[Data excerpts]
● ● ● ● ●

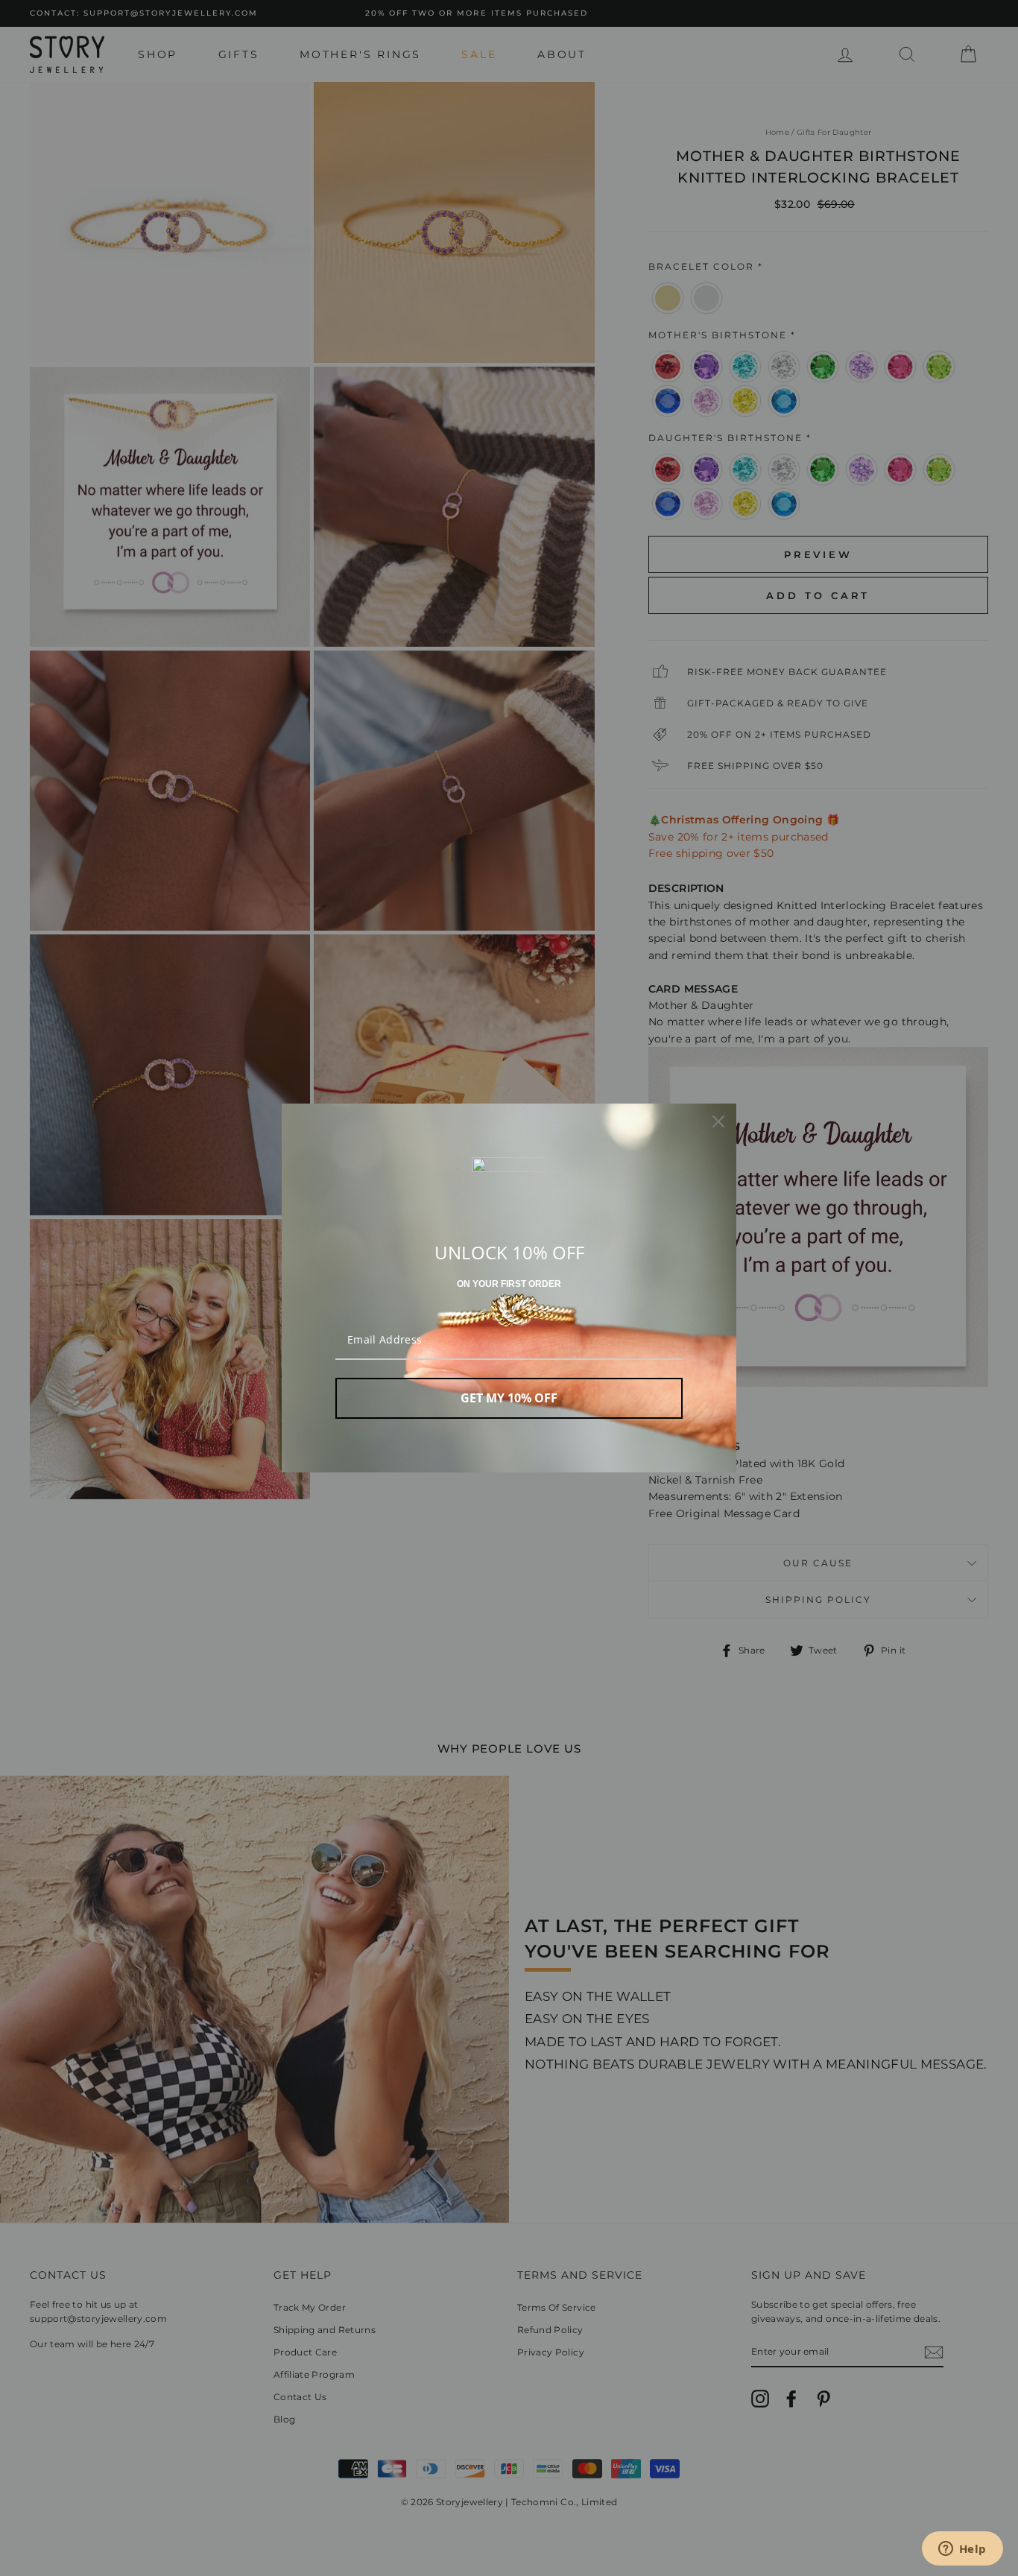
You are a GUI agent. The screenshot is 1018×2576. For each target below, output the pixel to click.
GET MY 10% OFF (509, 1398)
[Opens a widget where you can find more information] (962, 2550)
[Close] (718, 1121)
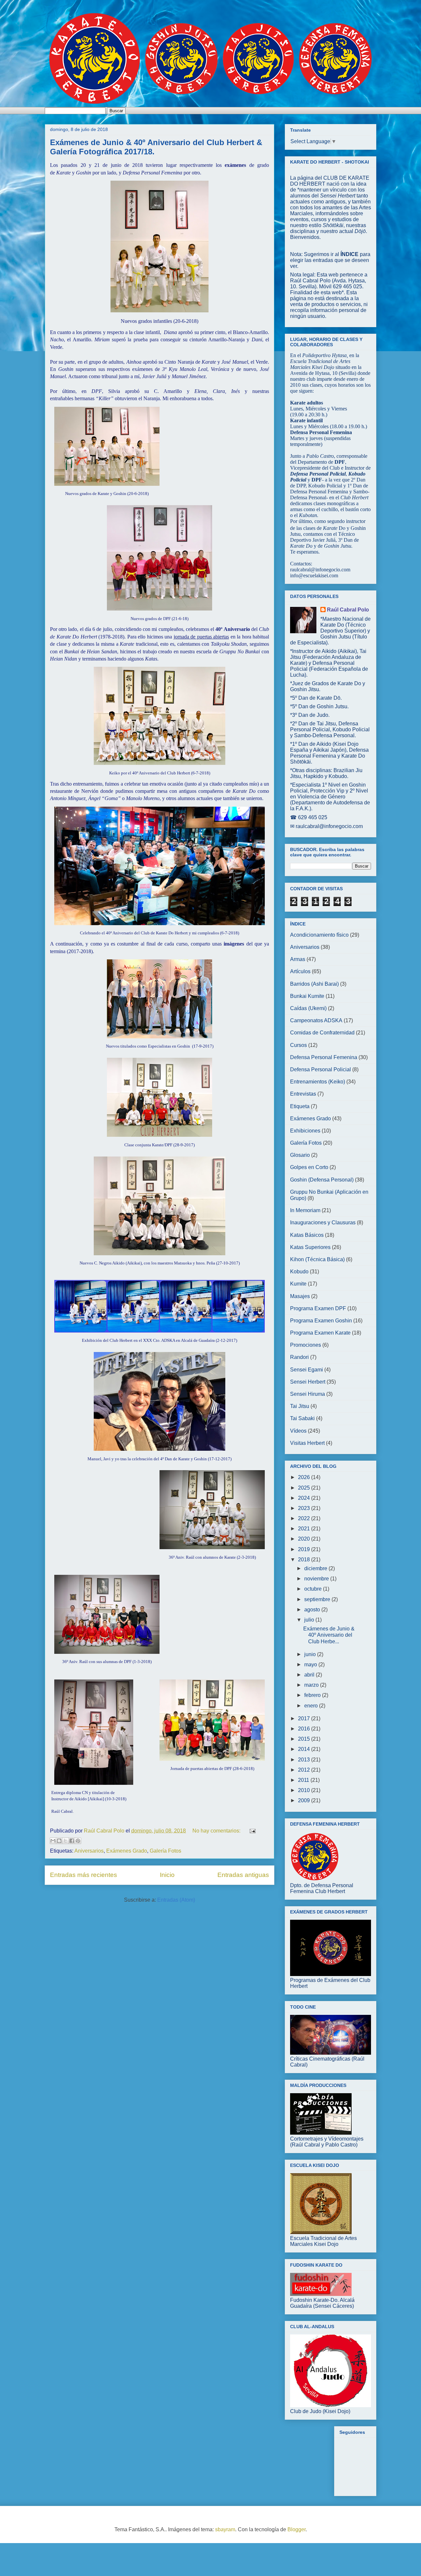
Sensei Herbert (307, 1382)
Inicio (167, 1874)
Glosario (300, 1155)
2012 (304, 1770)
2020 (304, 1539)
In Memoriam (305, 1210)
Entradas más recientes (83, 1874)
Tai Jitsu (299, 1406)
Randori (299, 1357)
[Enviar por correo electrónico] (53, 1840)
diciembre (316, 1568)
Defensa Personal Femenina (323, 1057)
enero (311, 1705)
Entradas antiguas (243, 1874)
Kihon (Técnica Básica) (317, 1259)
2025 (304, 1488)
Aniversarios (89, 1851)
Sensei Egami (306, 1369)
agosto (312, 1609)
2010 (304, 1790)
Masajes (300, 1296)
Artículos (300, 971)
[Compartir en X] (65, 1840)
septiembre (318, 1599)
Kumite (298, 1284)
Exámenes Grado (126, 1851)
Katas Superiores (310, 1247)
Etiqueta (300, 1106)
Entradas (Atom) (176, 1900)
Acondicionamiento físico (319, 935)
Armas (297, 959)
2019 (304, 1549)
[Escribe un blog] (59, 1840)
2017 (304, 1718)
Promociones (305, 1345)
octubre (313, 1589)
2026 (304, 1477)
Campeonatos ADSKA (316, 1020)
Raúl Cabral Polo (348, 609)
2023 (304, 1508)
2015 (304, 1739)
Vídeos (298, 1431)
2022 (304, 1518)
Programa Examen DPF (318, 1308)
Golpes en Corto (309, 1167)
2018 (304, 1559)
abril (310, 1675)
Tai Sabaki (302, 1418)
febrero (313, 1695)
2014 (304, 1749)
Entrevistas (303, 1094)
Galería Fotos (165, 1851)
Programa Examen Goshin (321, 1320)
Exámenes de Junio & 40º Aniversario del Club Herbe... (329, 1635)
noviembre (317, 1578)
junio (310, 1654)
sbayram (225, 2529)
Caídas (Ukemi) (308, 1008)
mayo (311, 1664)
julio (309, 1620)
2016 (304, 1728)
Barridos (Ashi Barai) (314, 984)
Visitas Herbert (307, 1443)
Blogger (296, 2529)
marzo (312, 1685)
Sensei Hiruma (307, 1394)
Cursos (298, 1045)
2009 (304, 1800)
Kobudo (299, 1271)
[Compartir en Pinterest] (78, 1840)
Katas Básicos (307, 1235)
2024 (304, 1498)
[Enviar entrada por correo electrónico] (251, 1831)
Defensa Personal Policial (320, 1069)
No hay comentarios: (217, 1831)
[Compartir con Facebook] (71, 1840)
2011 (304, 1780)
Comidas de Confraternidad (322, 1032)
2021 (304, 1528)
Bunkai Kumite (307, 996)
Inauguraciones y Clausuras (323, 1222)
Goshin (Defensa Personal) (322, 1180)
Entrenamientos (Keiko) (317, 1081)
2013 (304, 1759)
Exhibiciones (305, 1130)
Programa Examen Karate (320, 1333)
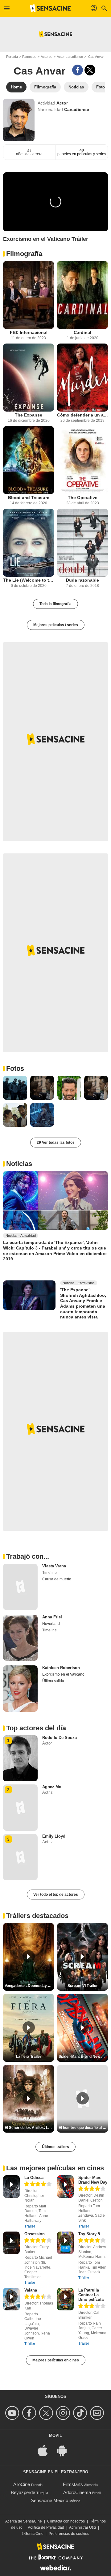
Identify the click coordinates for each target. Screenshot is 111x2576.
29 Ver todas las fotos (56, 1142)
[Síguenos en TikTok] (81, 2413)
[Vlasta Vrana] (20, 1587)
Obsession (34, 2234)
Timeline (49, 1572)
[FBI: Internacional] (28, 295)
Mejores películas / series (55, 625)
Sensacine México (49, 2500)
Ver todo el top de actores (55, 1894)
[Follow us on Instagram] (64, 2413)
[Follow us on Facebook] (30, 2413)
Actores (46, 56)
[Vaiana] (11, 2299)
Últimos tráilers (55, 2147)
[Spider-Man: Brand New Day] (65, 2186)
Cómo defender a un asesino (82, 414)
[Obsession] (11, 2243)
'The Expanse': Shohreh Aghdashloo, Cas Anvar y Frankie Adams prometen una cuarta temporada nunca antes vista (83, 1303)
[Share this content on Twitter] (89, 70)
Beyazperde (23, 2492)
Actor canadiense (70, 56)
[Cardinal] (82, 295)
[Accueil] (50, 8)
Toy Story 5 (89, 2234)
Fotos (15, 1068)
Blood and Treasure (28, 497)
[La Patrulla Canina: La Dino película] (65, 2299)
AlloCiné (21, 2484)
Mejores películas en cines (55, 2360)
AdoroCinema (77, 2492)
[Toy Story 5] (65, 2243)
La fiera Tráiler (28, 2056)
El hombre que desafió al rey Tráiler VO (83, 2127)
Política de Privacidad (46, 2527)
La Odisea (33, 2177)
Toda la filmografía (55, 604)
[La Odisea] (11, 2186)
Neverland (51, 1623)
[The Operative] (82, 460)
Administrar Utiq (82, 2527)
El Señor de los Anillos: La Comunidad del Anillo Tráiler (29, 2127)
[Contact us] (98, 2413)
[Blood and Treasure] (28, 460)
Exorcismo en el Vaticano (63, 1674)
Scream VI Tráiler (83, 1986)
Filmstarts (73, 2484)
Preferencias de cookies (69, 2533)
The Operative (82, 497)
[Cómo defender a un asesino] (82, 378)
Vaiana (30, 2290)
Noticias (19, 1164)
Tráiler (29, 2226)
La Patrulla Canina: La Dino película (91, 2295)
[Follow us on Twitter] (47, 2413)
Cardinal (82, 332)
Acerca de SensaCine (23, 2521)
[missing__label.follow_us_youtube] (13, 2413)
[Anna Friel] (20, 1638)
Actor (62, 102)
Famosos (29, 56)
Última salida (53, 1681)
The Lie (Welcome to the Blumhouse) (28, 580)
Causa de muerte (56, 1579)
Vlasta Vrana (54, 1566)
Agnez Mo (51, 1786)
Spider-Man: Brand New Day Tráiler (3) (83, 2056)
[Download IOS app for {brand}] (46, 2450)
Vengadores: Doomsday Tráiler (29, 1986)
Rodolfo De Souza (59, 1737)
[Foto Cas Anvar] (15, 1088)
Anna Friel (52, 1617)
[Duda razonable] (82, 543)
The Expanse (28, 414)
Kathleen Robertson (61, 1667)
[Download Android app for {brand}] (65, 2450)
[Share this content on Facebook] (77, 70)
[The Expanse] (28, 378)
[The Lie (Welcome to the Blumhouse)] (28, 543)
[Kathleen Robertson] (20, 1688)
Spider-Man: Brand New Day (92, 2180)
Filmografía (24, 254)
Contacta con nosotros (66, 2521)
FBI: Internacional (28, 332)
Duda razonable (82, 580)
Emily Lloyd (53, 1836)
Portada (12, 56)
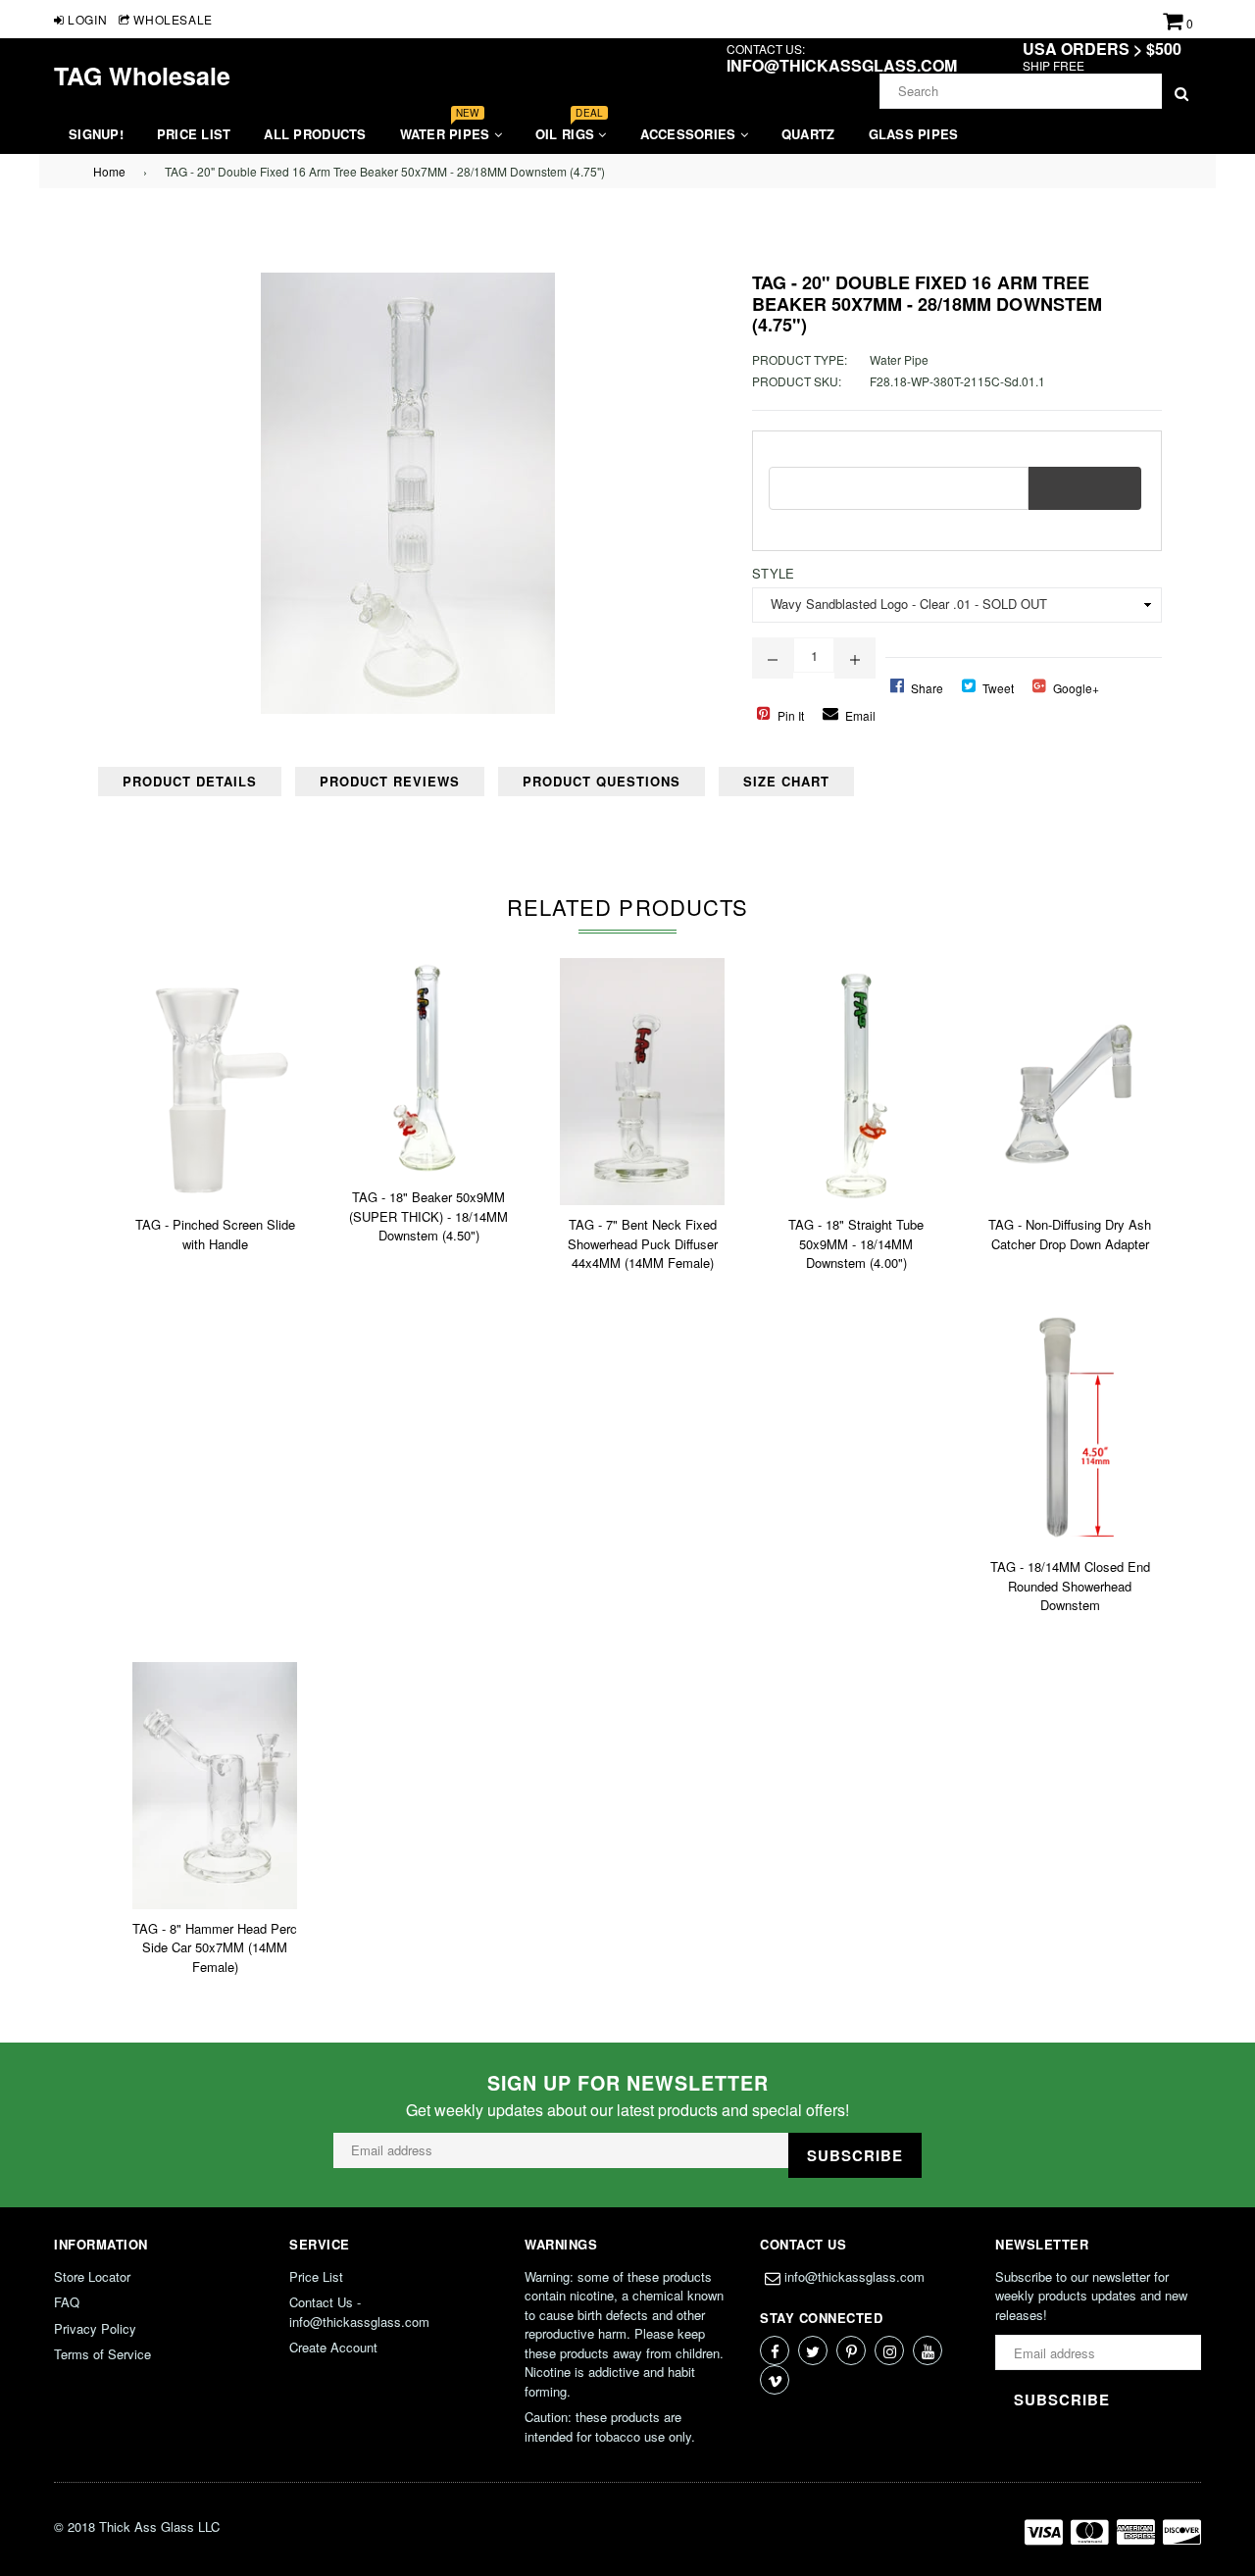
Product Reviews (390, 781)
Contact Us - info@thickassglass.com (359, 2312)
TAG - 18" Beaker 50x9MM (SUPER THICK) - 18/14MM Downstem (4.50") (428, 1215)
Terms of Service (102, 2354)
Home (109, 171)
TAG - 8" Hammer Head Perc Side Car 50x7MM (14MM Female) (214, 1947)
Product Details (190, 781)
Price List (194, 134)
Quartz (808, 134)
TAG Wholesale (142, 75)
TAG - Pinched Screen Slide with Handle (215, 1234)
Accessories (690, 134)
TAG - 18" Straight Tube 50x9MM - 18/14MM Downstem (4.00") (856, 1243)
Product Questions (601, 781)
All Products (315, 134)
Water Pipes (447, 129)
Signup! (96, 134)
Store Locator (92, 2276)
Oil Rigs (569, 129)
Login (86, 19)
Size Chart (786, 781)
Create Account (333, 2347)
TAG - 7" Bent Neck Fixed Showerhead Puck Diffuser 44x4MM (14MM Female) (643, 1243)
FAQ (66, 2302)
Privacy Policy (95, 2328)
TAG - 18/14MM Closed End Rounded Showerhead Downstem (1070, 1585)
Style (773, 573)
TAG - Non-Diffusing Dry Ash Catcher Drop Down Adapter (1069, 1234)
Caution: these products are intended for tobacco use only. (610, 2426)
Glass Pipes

● ● ● ● ●

Looking at the records above, return exactly the lines from the line with "Quartz (808, 134)" to the line with "Create Account (333, 2347)", both ends included.

Quartz (808, 134)
TAG Wholesale (142, 75)
TAG - Pinched Screen Slide with Handle (215, 1234)
Accessories (690, 134)
TAG - 18" Straight Tube 50x9MM - 18/14MM Downstem (4.00") (856, 1243)
Product Questions (601, 781)
All Products (315, 134)
Water Pipes (447, 129)
Signup! (96, 134)
Store Locator (92, 2276)
Oil Rigs (569, 129)
Login (86, 19)
Size Chart (786, 781)
Create Account (333, 2347)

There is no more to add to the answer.